Niedawno w sieci pojawiło się nagranie, na którym Aubameyang opowiedział, w jaki sposób doszło do załamania się jego relacji z Mikelem Artetą. Jednocześnie Gabończyk przyznał, że nadal jak najlepiej życzy swoim byłym kolegom z Arsenalu.
– Pamiętam, gdy Barcelona po raz pierwszy zadzwoniła do mojego ojca. Znaliśmy trenera Xaviego. Później Xavi sam zadzwonił do mnie i powiedział, że jest okazja, ponieważ mam problemy w Arsenalu, a jeśli do niech przejdę, to bardzo im pomogę. Zgodziłem się – przyznał Pierre-Emerick Aubameyang.
– Ale żeby zarządzać wielkimi osobowościami, wielkimi charakterami... Arteta nie radził sobie z tym. On potrzebuje młodych piłkarzy, którzy nic nie mówią, tylko go słuchają.
W poniedziałek napastnik odniósł się do tej wypowiedzi za pośrednictwem twittera.
"Mam świadomość, że pojawiło się wideo nagrane tuż po moim przejściu do Barcelony. Wtedy wciąż miałem w sobie wiele złych uczyć. W tym sezonie Arsenal robi wielki rzeczy i życzę moim dawnym kolegom jak najlepiej, tylko nie 6 listopada. Teraz pełne skupienie na jutro" – napisał Gabończyk.
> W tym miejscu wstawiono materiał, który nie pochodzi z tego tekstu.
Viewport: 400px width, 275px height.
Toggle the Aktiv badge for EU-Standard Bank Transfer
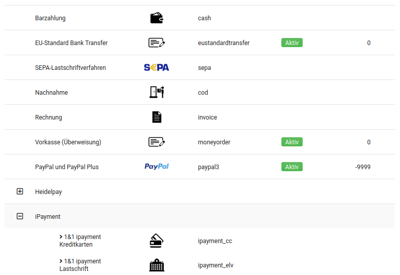[292, 43]
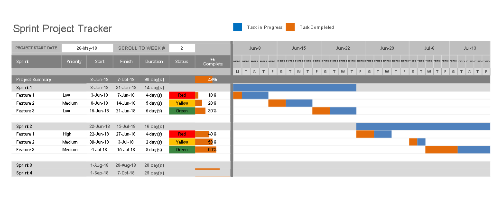Select the Sprint 4 row label

tap(24, 173)
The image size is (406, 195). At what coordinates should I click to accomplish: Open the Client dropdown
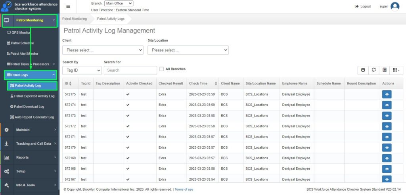[x=103, y=50]
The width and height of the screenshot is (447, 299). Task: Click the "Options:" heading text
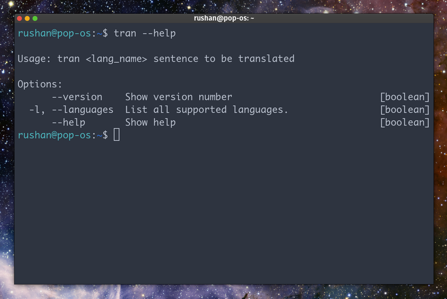[x=40, y=84]
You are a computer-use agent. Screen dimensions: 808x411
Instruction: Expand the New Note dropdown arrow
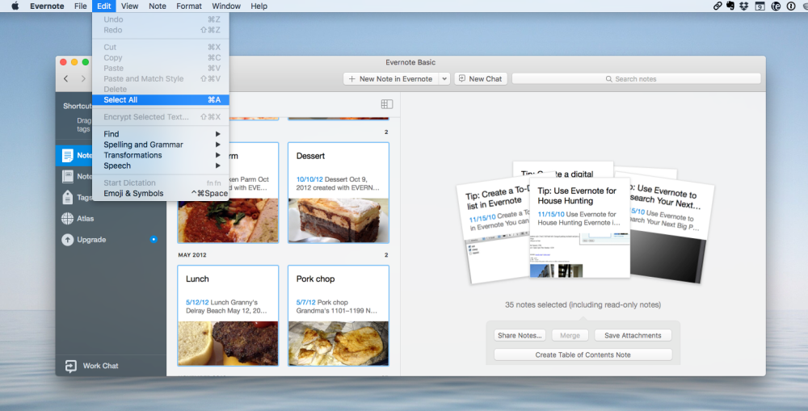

W barwach Barcelony 33-latek rozegrał 18 ligowych spotkań i strzelił w nich 11 bramek. Dla Chelsea wystąpił w jak na razie czterech meczach i dwa razy wpisywał się na listę strzelców.
- Źródło: The Athletic
Aby móc dodać komentarz musisz się zalogować lub zarejestrować, jeśli wciąż nie posiadasz u nas konta.
Aubameyang pewnie był w szkole tym dzieckiem na które uwzięli się wszyscy nauczyciele. Nie bez powodu zostawił za sobą spaloną ziemię w BvB i Arsenalu. Pozostaje pozazdrościć Artecie pozycji, jednak czasy, gdzie manager jest najważniejszy nie odeszły z SAFem.
Że niby ty się do nich zaliczasz? Ty jesteś co najwyżej jak Milik :)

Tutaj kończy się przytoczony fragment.